[Exercise goal] When the string "computer" is part of a line in the data below, report the whole line.
[Start of section]
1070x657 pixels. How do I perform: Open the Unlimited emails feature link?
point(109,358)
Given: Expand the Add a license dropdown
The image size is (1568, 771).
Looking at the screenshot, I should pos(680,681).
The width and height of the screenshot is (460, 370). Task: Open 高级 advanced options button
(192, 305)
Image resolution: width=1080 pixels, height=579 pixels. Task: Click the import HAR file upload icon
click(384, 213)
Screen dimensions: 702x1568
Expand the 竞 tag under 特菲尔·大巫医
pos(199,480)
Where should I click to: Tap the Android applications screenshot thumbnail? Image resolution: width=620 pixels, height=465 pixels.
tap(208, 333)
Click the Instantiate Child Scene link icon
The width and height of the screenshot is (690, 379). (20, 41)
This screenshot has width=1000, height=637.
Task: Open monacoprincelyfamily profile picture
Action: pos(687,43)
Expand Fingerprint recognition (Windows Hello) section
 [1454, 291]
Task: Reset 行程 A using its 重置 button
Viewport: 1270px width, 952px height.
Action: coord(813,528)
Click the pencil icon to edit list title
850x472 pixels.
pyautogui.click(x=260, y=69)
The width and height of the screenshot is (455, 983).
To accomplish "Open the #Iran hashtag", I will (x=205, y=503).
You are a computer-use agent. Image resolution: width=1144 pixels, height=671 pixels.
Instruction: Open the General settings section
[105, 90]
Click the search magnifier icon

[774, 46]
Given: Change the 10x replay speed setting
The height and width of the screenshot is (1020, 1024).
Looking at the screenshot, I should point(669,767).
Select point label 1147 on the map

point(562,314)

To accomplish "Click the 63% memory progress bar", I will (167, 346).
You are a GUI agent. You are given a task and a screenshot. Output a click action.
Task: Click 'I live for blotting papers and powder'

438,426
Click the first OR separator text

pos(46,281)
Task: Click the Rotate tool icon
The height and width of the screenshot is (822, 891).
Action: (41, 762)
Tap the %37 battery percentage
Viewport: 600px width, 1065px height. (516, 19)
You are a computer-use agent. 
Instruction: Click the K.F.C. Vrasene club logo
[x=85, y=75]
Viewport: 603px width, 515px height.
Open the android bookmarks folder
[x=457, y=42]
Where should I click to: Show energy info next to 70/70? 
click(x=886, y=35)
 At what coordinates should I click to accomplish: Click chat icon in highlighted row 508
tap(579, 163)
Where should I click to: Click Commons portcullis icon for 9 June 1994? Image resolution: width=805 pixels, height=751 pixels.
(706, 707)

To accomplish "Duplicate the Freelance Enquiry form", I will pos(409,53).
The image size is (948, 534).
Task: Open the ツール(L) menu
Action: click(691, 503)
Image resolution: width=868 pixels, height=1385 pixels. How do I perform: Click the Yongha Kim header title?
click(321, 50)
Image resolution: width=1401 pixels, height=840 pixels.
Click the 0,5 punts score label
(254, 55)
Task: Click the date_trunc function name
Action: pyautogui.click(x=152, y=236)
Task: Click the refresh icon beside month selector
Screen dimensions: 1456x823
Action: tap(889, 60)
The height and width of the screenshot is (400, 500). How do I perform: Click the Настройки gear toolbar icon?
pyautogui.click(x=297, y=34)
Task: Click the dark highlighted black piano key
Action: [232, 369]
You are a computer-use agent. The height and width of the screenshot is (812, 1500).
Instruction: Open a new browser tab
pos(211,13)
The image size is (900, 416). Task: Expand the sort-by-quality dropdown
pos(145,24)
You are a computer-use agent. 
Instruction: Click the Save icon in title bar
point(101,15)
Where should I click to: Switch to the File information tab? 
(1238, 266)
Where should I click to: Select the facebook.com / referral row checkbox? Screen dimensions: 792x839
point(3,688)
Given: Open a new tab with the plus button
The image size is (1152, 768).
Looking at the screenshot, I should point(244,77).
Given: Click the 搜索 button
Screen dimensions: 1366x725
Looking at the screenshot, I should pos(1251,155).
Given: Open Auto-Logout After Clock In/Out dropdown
[End of section]
[Result of the exercise]
You are a computer-use agent. Image resolution: width=1144 pixels, height=671 pixels.
You are a computer-use agent. 
You are a computer-use agent. The height and width of the screenshot is (812, 1500).
You are a computer-use agent. 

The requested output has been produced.